High Dose Chemotherapy Significantly Prolongs Survival for Patients with Acute Myeloid Leukemia

Results from a large, randomized clinical trial (E1900) of 657 patients between the ages of 17 to 60 with previously untreated acute myeloid leukemia (AML) demonstrated that patients who received a high dose of a commercially available chemotherapy drug, daunorubicin, during initial therapy lived longer than patients who received a standard dose of the same drug. Daunorubicin, a drug originally approved for use by the U.S. Food and Drug Administration in 1979, inhibits DNA replication and repair and leads to cell death. This clinical trial was sponsored by the NCI and conducted by a network of researchers led by the Eastern Cooperative Oncology Group (ECOG).

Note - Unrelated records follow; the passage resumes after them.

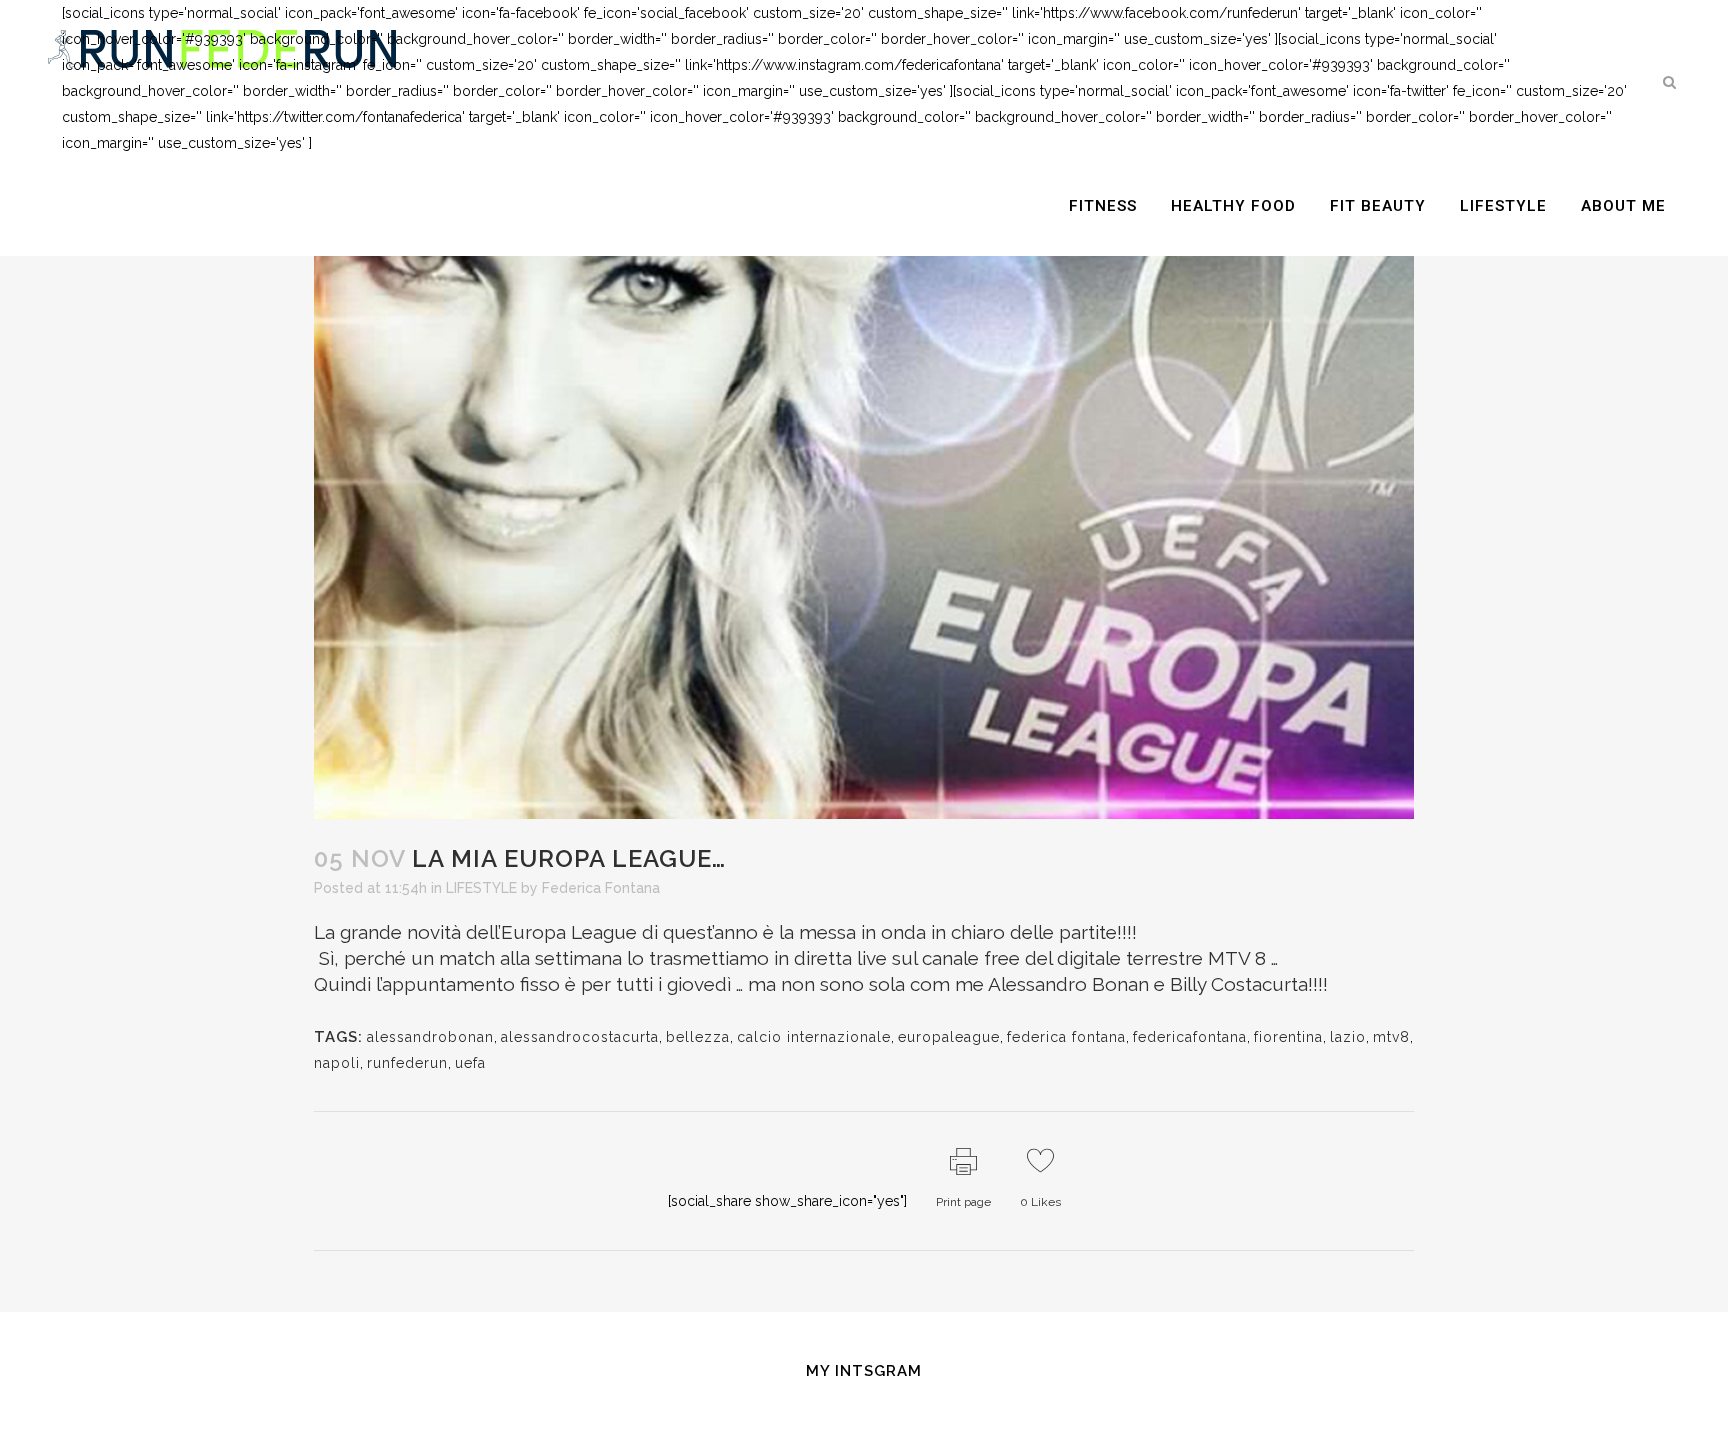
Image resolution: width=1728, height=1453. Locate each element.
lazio (1348, 1037)
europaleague (949, 1037)
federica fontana (1066, 1037)
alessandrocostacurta (580, 1037)
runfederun (407, 1063)
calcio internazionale (814, 1037)
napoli (337, 1063)
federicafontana (1190, 1037)
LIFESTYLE (481, 888)
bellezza (698, 1037)
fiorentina (1288, 1037)
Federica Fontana (601, 888)
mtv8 (1391, 1037)
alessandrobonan (430, 1037)
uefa (470, 1063)
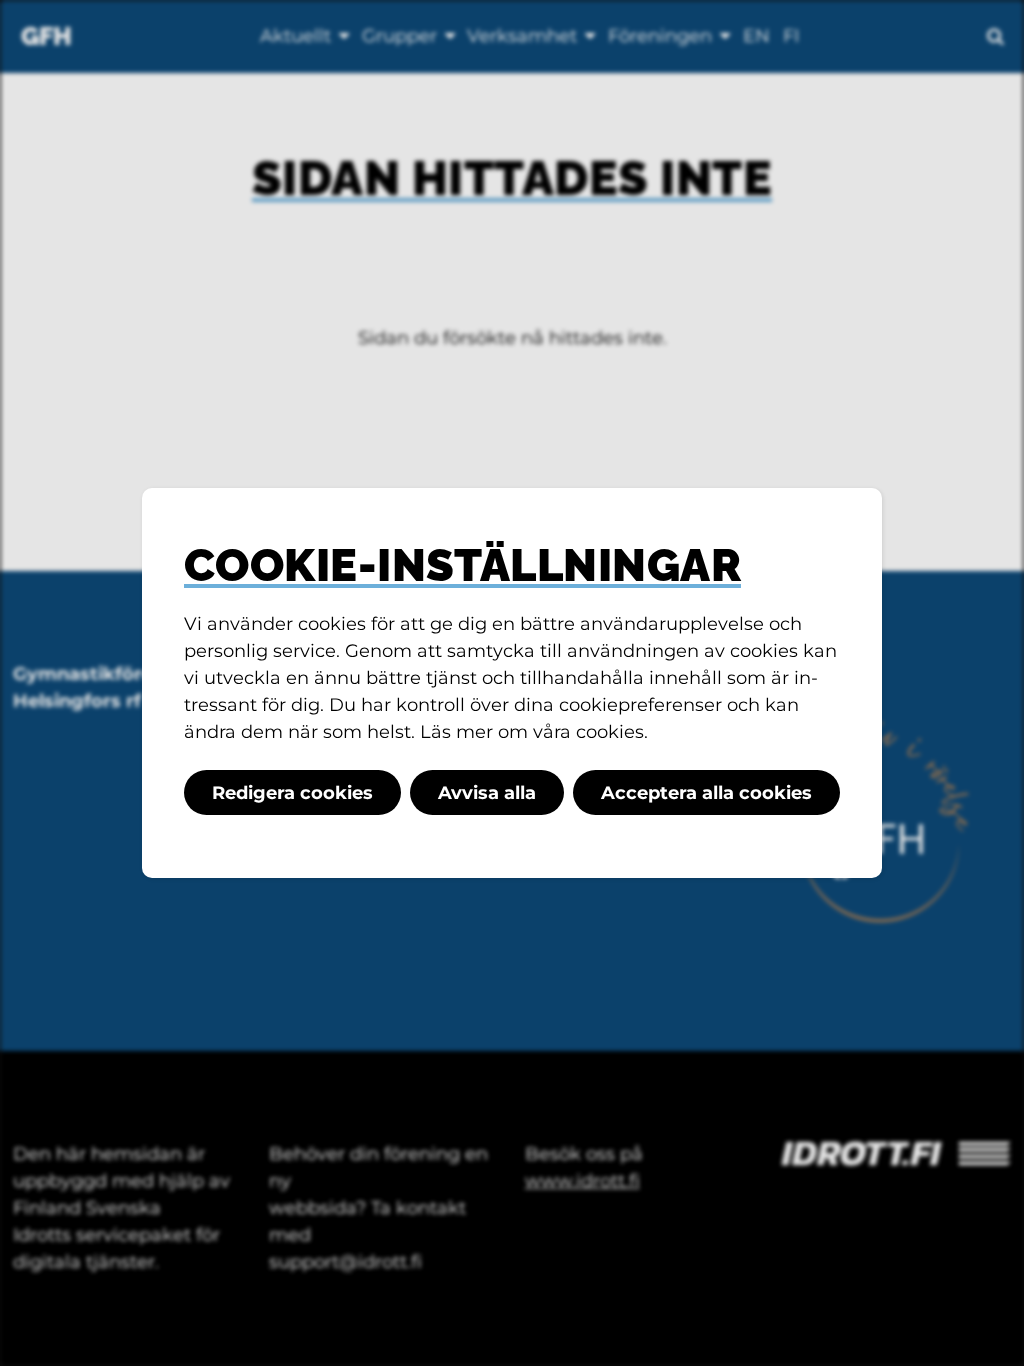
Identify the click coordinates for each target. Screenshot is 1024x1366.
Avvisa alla (487, 793)
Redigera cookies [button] (292, 793)
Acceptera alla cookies (706, 793)
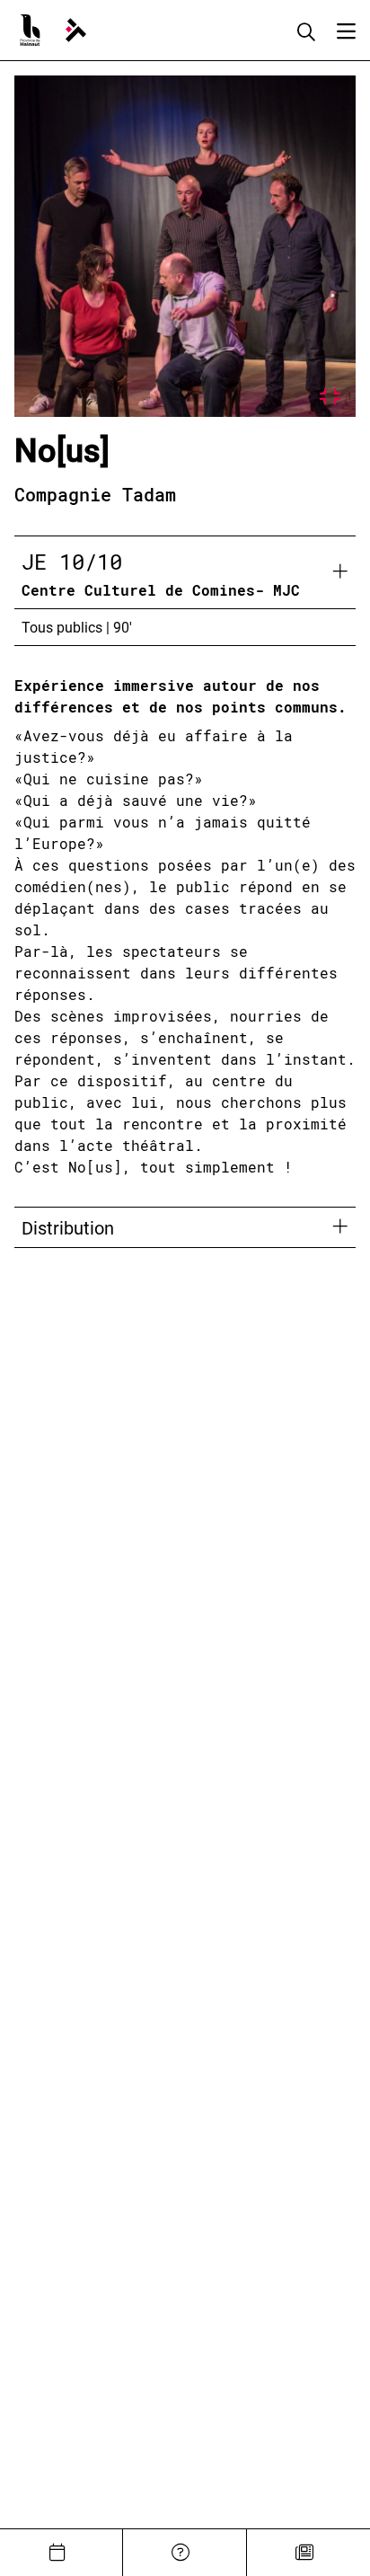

Researchers found that the patients in the trial who received the higher dose of daunorubicin (90mg/m²), given on each of the first three days of treatment in combination with cytarabine, had a higher complete remission rate (70.6 percent) and improved median overall survival (23.7 months) compared to patients treated with standard dose daunorubicin (45 mg/m²), given in combination with cytarabine, who had a complete remission rate of 57.3 percent and median overall survival of 15.1 months. The differences in complete remission rates and overall survival were highly statistically significant. Also of importance, the frequency of serious treatment toxicities observed in this study was similar between the high-dose and standard-dose daunorubicin treatment groups. Median follow-up for patients in the study was 25.2 months.